WORK REQUEST
What is needed is an exact copy of the lines from the one containing "Given: Select the Market exposure report" through the last line of the entries below, both included.

━━━━━━━━━━━━━━━━━━━━

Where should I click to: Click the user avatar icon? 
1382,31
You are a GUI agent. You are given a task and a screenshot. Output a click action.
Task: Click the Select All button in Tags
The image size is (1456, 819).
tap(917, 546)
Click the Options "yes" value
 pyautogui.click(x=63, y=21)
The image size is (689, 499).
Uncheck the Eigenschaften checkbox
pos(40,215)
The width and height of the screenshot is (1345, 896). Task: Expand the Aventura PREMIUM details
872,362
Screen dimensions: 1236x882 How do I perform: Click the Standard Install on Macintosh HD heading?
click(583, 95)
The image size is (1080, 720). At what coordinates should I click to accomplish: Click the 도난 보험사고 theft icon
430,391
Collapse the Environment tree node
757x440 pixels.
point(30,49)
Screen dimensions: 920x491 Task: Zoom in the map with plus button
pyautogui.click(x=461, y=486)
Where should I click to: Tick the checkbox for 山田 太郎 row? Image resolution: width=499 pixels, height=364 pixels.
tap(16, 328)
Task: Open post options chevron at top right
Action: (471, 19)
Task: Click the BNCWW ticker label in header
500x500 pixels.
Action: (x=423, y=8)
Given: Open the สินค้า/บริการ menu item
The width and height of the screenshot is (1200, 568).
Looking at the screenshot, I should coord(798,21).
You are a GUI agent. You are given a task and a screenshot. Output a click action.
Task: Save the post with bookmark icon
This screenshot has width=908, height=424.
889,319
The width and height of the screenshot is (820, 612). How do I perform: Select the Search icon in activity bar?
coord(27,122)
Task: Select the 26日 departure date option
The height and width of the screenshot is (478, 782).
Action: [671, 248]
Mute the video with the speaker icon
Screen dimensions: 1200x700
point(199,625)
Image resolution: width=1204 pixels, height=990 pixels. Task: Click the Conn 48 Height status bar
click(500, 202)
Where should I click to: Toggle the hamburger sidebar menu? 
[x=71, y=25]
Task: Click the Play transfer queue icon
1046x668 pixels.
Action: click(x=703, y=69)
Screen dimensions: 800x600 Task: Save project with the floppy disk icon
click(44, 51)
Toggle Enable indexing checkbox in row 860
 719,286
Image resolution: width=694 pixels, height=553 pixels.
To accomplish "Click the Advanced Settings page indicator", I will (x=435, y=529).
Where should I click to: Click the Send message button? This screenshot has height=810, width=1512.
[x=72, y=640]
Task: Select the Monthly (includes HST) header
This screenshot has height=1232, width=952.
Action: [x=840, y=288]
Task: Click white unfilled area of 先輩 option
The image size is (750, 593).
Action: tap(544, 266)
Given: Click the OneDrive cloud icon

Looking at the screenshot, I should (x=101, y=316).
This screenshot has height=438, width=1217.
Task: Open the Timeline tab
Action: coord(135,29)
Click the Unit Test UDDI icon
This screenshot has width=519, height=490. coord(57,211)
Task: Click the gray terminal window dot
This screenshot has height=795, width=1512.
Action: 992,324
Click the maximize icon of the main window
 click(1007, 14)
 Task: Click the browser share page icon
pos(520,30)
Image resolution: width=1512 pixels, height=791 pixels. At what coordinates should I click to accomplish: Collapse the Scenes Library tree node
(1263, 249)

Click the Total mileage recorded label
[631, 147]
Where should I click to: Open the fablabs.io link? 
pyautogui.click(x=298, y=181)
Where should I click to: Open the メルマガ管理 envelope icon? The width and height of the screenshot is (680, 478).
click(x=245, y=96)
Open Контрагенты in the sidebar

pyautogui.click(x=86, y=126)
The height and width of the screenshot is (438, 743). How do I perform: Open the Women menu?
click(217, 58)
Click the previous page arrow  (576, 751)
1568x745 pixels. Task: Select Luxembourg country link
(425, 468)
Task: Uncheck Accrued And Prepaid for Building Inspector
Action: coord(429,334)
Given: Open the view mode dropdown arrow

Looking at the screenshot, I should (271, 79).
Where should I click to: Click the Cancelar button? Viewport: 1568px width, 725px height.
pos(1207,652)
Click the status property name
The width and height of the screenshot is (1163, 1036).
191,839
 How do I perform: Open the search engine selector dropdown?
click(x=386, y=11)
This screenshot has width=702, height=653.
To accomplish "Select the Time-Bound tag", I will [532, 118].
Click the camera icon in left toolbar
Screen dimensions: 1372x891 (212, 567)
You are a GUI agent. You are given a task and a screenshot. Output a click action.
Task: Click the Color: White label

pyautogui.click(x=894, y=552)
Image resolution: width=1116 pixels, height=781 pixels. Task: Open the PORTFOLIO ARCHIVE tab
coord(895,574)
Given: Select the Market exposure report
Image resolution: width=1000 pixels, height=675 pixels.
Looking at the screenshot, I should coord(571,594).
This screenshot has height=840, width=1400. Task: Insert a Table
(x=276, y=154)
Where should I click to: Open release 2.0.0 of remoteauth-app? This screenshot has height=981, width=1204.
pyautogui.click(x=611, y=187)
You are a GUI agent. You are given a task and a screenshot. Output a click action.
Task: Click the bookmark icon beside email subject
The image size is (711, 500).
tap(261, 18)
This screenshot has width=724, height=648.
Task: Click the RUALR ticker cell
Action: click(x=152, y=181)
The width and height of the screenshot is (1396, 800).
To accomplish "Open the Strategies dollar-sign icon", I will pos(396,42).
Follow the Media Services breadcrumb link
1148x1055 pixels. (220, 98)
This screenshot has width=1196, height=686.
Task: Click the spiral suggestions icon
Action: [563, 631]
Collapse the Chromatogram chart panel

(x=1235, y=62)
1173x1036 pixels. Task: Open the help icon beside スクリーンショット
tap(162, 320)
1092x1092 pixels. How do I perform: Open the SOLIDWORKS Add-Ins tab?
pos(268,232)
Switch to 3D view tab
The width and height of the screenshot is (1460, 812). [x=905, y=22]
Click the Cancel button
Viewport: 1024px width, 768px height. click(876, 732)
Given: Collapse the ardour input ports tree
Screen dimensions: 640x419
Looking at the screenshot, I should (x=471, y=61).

━━━━━━━━━━━━━━━━━━━━

ANSWER BOX
Given: Select the Market exposure report
Image resolution: width=1000 pixels, height=675 pixels.
Looking at the screenshot, I should coord(571,594).
This screenshot has height=840, width=1400. Task: Insert a Table
(x=276, y=154)
Where should I click to: Open release 2.0.0 of remoteauth-app? This screenshot has height=981, width=1204.
pyautogui.click(x=611, y=187)
You are a GUI agent. You are given a task and a screenshot. Output a click action.
Task: Click the bookmark icon beside email subject
The image size is (711, 500).
tap(261, 18)
This screenshot has width=724, height=648.
Task: Click the RUALR ticker cell
Action: click(x=152, y=181)
The width and height of the screenshot is (1396, 800).
To accomplish "Open the Strategies dollar-sign icon", I will pos(396,42).
Follow the Media Services breadcrumb link
1148x1055 pixels. (220, 98)
This screenshot has width=1196, height=686.
Task: Click the spiral suggestions icon
Action: [563, 631]
Collapse the Chromatogram chart panel

(x=1235, y=62)
1173x1036 pixels. Task: Open the help icon beside スクリーンショット
tap(162, 320)
1092x1092 pixels. How do I perform: Open the SOLIDWORKS Add-Ins tab?
pos(268,232)
Switch to 3D view tab
The width and height of the screenshot is (1460, 812). [x=905, y=22]
Click the Cancel button
Viewport: 1024px width, 768px height. click(876, 732)
Given: Collapse the ardour input ports tree
Screen dimensions: 640x419
Looking at the screenshot, I should (x=471, y=61).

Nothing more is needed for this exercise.